# Written task 1:
Reproduce word for word the part of the autobahn privatization article that opens with the words containing "German autobahn's 'backdoor'" and ends with "in the future.".
# Written task 2:
Carry on the article about the autobahn privatization dispute from the point where it stops.

# Passage:
┏━━

German autobahn's 'backdoor' privatization row

Germany is opening the door to the privatization of one of its most-loved institutions - the autobahn - according to campaigners. Critics also fear that other public services could soon be sacrificed to investors.

Germany could approving a new constitutional change that would open several "back doors" to the privatization of the country's public services.

The arduous debate over a constitutional change that involves the alteration of no fewer than 13 different articles in Germany's Basic Law may end this Friday, when the Bundestag votes on the amendment. This would change regulations governing the planning, building and operation of Germany's highway networks, so that so-called PPPs - or public-private partnerships - could operate highways in the future.

Even more worrying for opponents, the changes could also allow private investment in the building of schools. Critics fear that the draft alteration would loosen regulations on cooperation between the federal government and local authorities to allow the federal government to introduce PPPs into the funding process for school building.

┗━━

# Material shown:
┏━━

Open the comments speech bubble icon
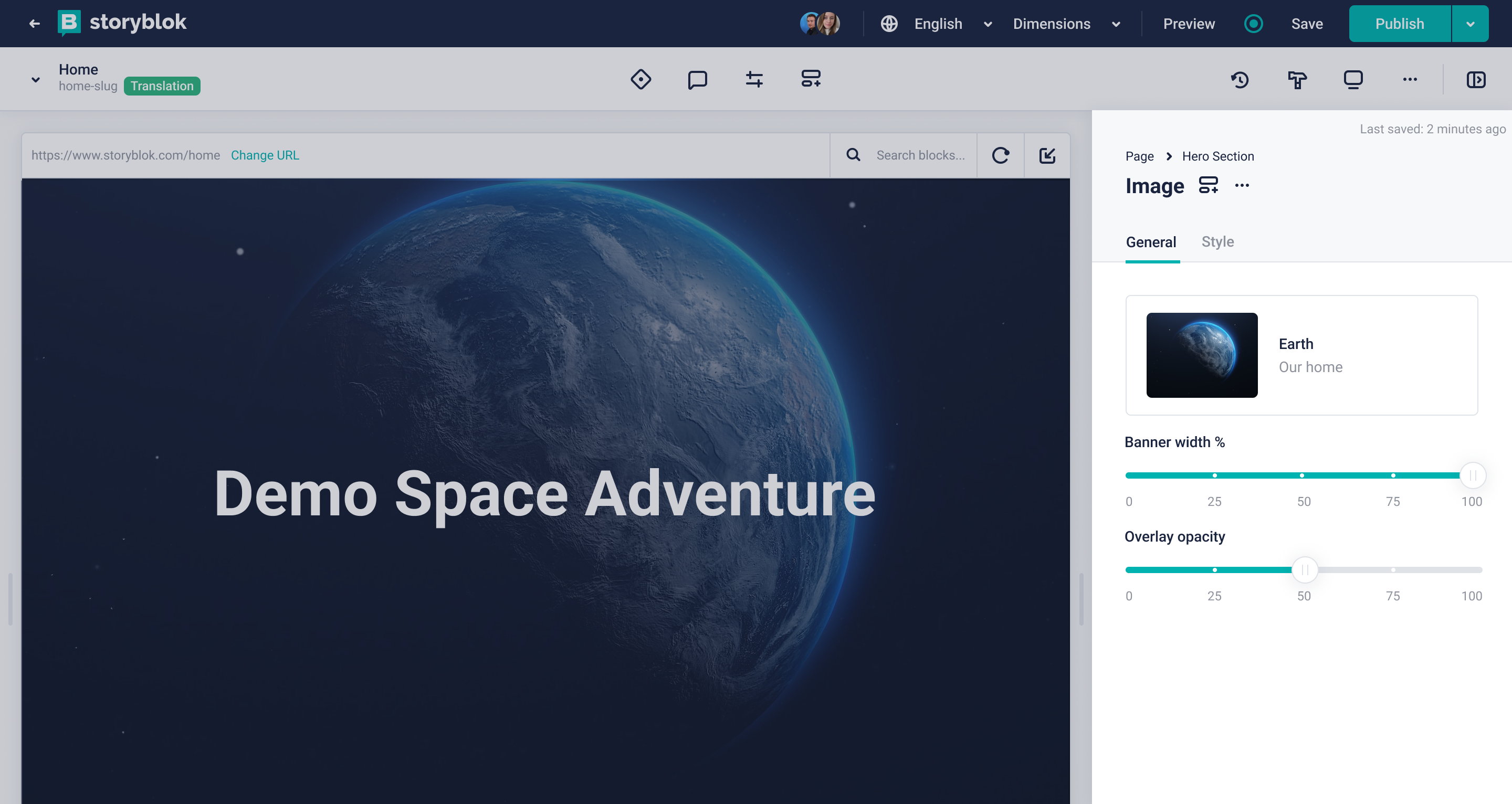1512x804 pixels. click(697, 79)
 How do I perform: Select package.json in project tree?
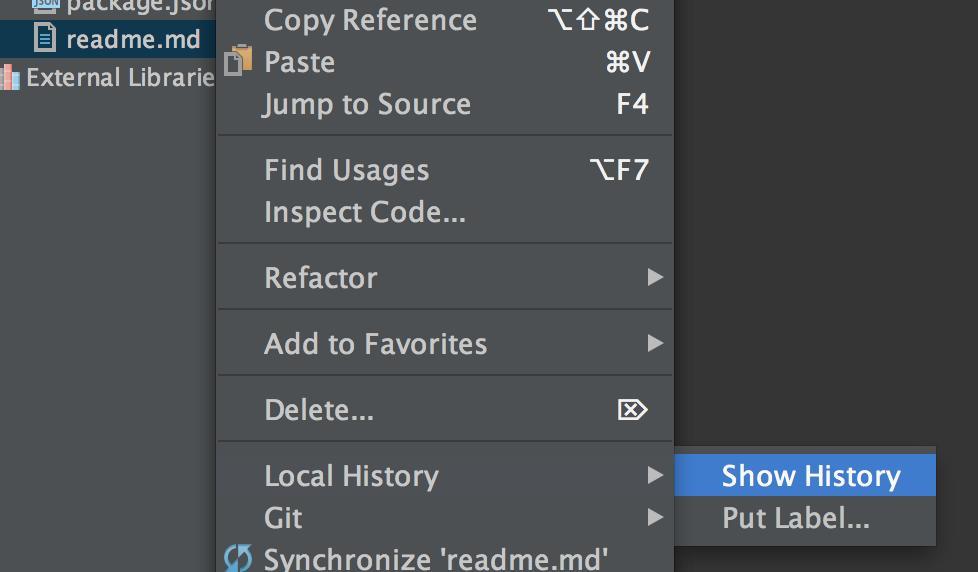point(140,6)
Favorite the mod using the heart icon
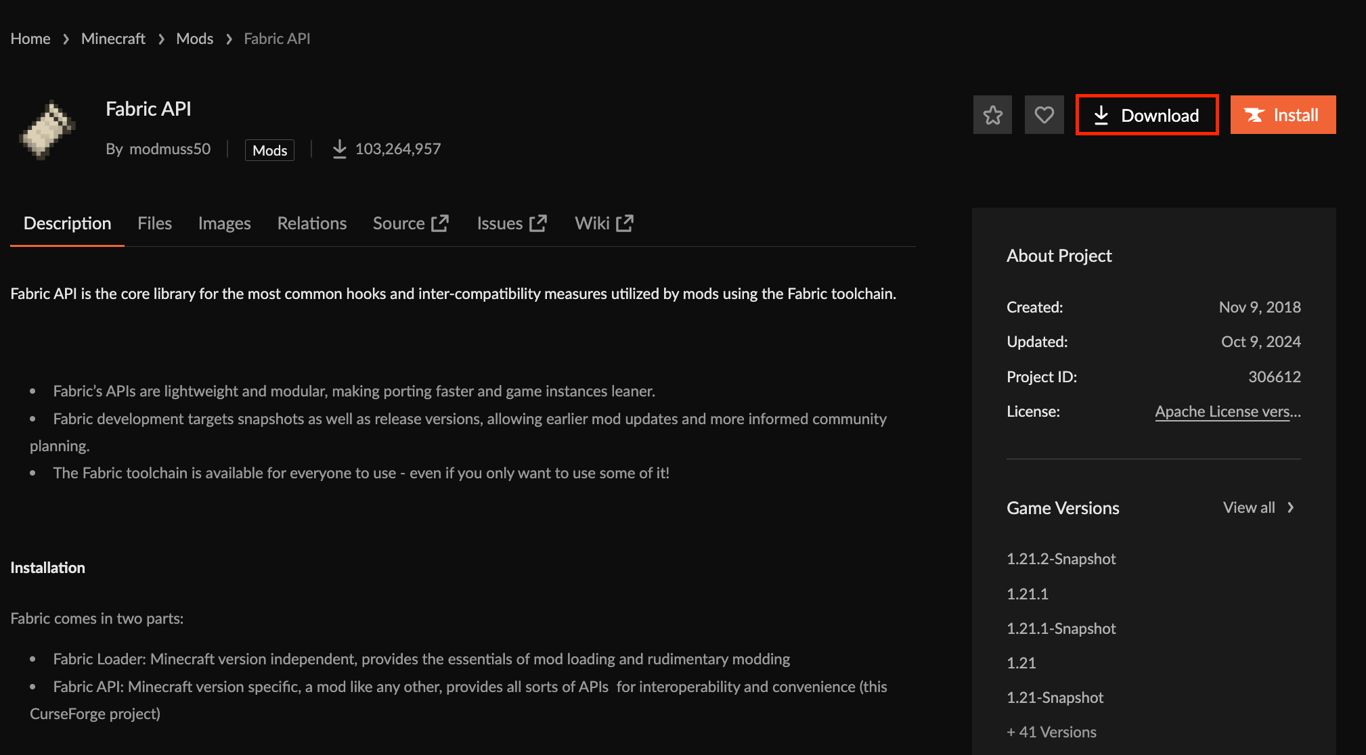 [x=1044, y=114]
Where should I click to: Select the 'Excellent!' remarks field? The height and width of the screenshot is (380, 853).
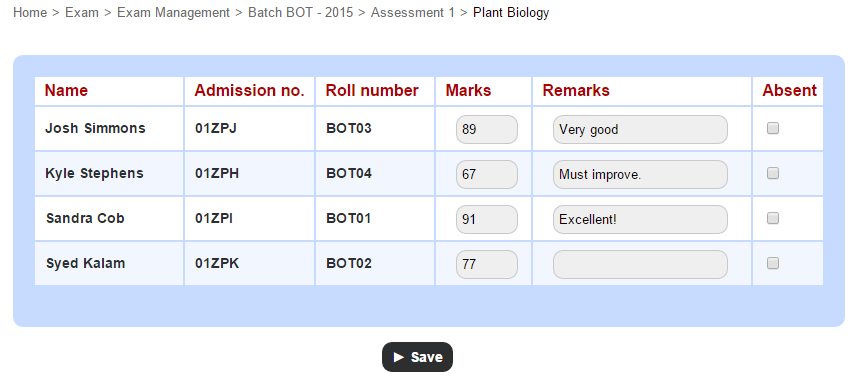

┗━━

# Final answer 1:
German autobahn's 'backdoor' privatization row

Germany is opening the door to the privatization of one of its most-loved institutions - the autobahn - according to campaigners. Critics also fear that other public services could soon be sacrificed to investors.

Germany could approving a new constitutional change that would open several "back doors" to the privatization of the country's public services.

The arduous debate over a constitutional change that involves the alteration of no fewer than 13 different articles in Germany's Basic Law may end this Friday, when the Bundestag votes on the amendment. This would change regulations governing the planning, building and operation of Germany's highway networks, so that so-called PPPs - or public-private partnerships - could operate highways in the future.

# Final answer 2:
"That's a significant promotion for PPPs," said Carl Wassmuth, of the citizens' initiative Gemeingut in BürgerInnenhand ("common property in citizens' hands" - GiB), which is campaigning against the measure.

SPD concerns

The government can only get the required two-thirds majority in the German parliament's lower house if the vast majority of the representatives of the two coalition parties - Angela Merkel's Christian Democratic Union (CDU) and the Social Democratic Party (SPD) - vote in favor.

Deutschland Thomas Oppermann, Fraktionsvorsitzender der SPD (picture-alliance/dpa/B.v. Jutrczenka)

SPD parliamentary leader Oppermann has been accused of trying to trick his own MPs

That means that Tuesday's meeting of the center-left SPD's parliamentary faction will prove crucial. Back in 2016, the SPD's then economy minister, Sigmar Gabriel, initially promised rank-and-file MPs that privatization would be ruled out. According to a report in Monday's Berliner Zeitung, the SPD leadership has a cunning plan to get its more skeptical parliamentarians to toe the line, by promising that privatization would be ruled out of a new compromise.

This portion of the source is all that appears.